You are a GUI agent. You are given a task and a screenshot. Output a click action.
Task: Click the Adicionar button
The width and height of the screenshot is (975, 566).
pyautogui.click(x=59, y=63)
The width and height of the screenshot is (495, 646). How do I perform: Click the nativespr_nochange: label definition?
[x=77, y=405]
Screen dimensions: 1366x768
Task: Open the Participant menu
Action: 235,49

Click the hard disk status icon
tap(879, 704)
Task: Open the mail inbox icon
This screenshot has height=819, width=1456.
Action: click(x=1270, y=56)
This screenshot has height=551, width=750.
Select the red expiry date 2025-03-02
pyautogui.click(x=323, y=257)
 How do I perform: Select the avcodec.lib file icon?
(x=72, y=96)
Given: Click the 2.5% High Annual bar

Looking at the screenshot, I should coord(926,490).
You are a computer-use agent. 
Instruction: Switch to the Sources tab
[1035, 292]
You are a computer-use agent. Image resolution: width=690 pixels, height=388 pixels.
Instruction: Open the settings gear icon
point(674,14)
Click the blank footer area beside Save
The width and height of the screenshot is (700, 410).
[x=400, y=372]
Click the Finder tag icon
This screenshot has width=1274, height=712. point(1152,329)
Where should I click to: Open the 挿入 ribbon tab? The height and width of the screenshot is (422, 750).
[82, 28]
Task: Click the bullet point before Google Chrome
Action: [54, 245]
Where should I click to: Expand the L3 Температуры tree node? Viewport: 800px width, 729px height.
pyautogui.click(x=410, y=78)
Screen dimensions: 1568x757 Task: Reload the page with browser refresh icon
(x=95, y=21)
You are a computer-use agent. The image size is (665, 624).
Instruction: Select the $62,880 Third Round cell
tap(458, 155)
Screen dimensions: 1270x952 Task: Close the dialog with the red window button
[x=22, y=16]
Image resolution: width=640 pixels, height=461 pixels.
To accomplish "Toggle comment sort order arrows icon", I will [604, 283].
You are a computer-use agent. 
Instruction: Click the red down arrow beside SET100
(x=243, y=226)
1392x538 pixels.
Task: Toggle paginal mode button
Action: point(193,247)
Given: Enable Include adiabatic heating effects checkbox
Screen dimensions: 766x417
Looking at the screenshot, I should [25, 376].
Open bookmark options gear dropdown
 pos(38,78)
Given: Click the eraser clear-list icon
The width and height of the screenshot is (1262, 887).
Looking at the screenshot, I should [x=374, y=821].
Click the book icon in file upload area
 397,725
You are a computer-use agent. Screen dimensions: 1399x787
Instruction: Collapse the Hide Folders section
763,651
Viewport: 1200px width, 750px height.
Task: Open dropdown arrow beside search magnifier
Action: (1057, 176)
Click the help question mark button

···

Task prompt — Using the listing above, report each line that mentions the word "computer".

Worked solution —
You are a computer-use agent. 
You are a computer-use agent. Image resolution: width=690 pixels, height=388 pixels.
You are a computer-use agent. The image size is (665, 624).
You are a computer-use agent. 
You are a computer-use agent. Screen dimensions: 1399x787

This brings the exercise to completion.